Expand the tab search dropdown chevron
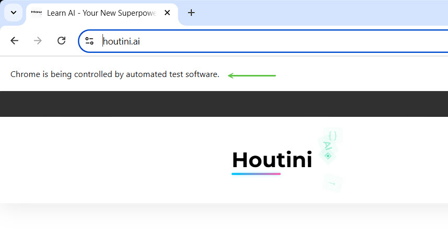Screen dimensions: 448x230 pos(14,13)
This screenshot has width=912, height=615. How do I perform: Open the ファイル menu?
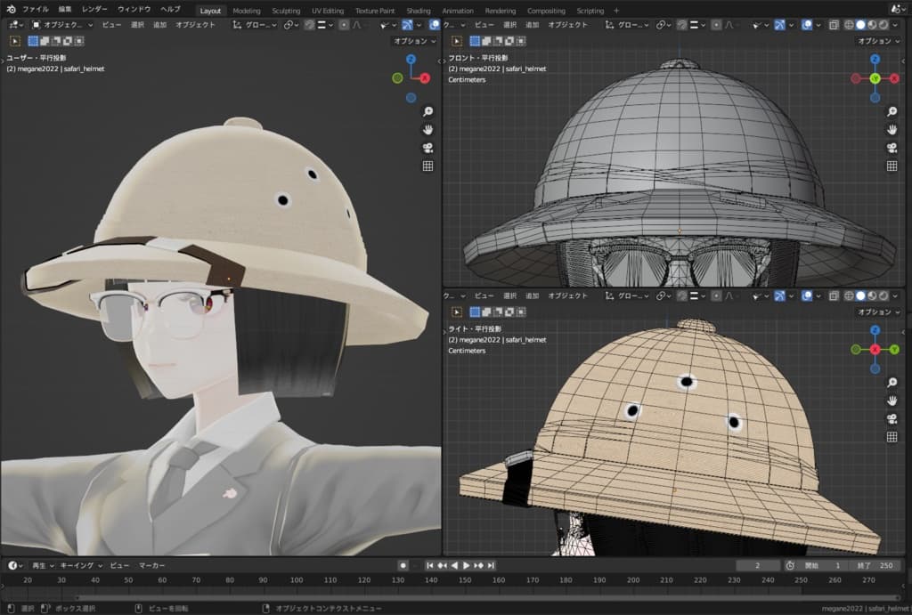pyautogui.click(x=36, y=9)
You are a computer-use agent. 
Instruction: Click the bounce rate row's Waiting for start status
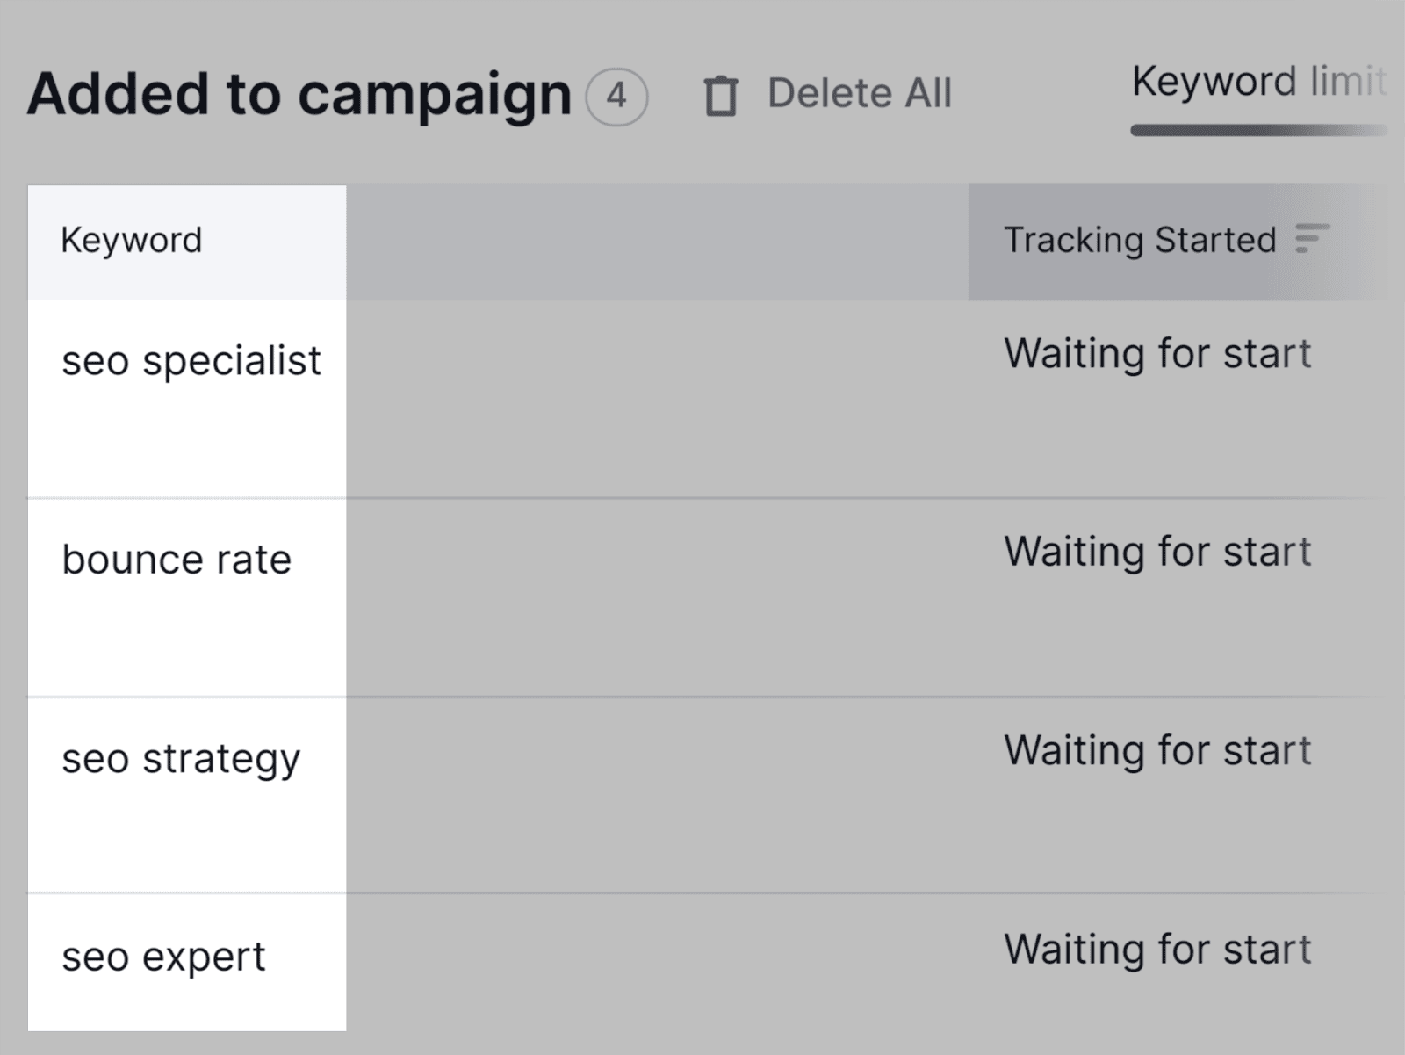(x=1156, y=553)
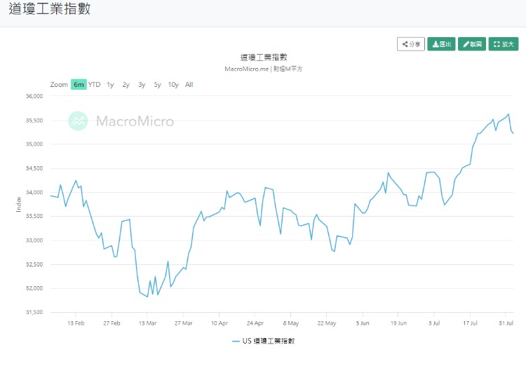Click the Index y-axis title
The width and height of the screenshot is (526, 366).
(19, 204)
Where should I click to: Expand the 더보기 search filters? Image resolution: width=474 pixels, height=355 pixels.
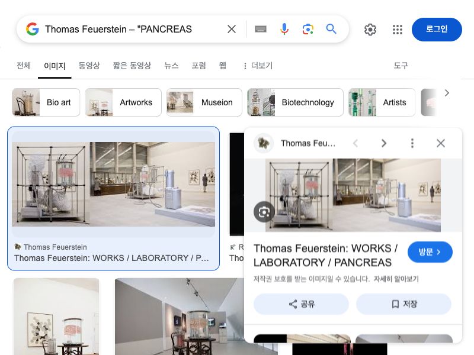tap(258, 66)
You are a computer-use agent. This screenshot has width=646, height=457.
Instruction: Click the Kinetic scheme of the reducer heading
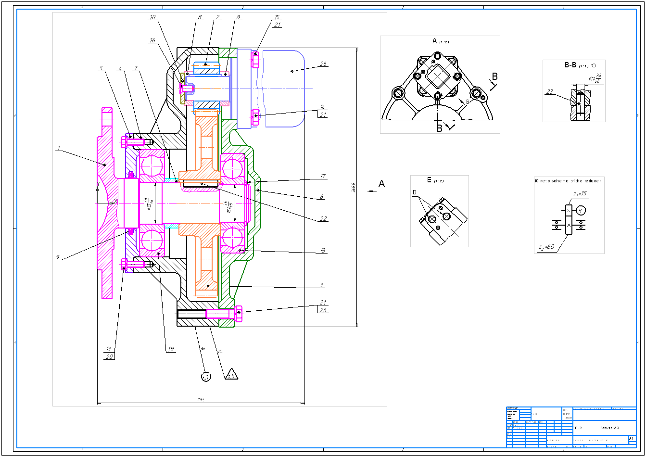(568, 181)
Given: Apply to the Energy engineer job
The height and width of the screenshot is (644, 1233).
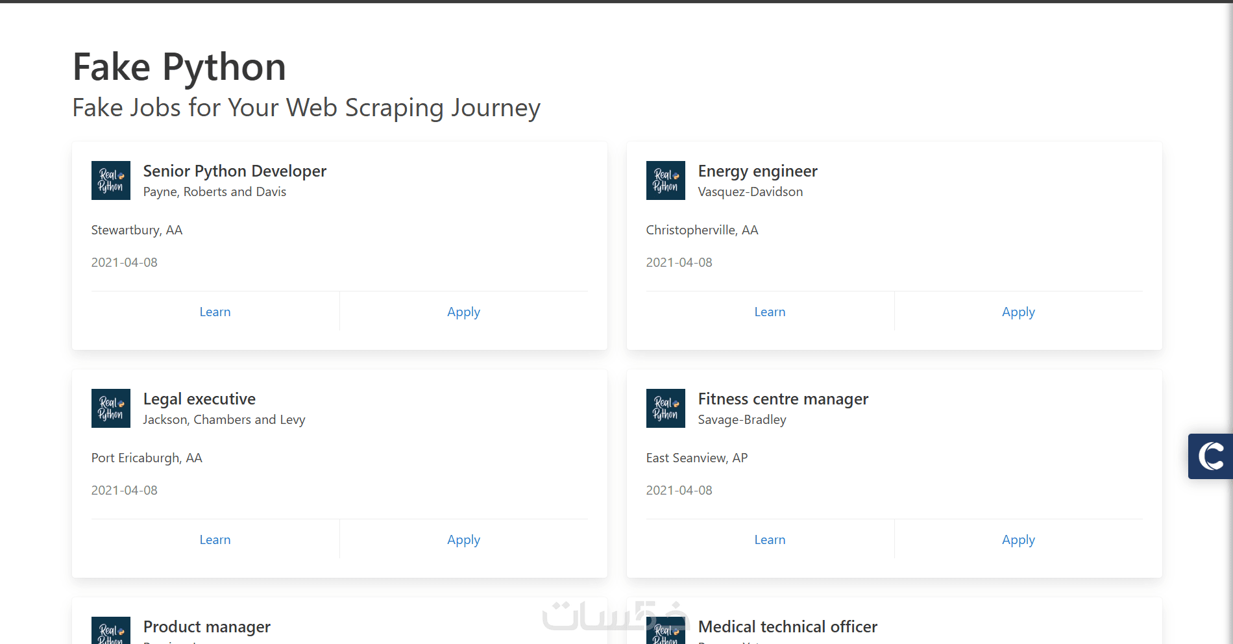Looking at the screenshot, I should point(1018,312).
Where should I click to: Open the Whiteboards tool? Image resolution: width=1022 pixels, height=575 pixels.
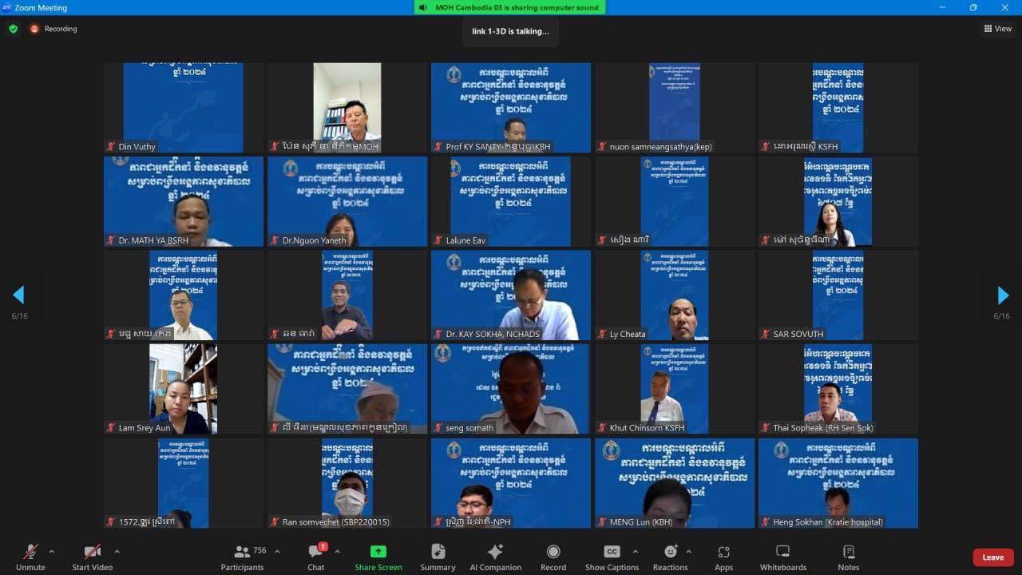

= = = = = = =

## Problem statement
Nothing but the lines from the one containing "Where should I click to: Expand" through the last line of the material may appear in the answer, transcribed exactly and with no pictures.

## Solution to this problem
Where should I click to: Expand the 더보기 search filters? Image resolution: width=474 pixels, height=355 pixels.
tap(258, 66)
You are a computer-use agent. This screenshot has width=646, height=457.
Instruction: Click the Kinetic scheme of the reducer heading
(568, 181)
Given: Apply to the Energy engineer job
The height and width of the screenshot is (644, 1233).
Looking at the screenshot, I should point(1018,312).
Where should I click to: Open the Whiteboards tool? Image resolution: width=1022 pixels, height=575 pixels.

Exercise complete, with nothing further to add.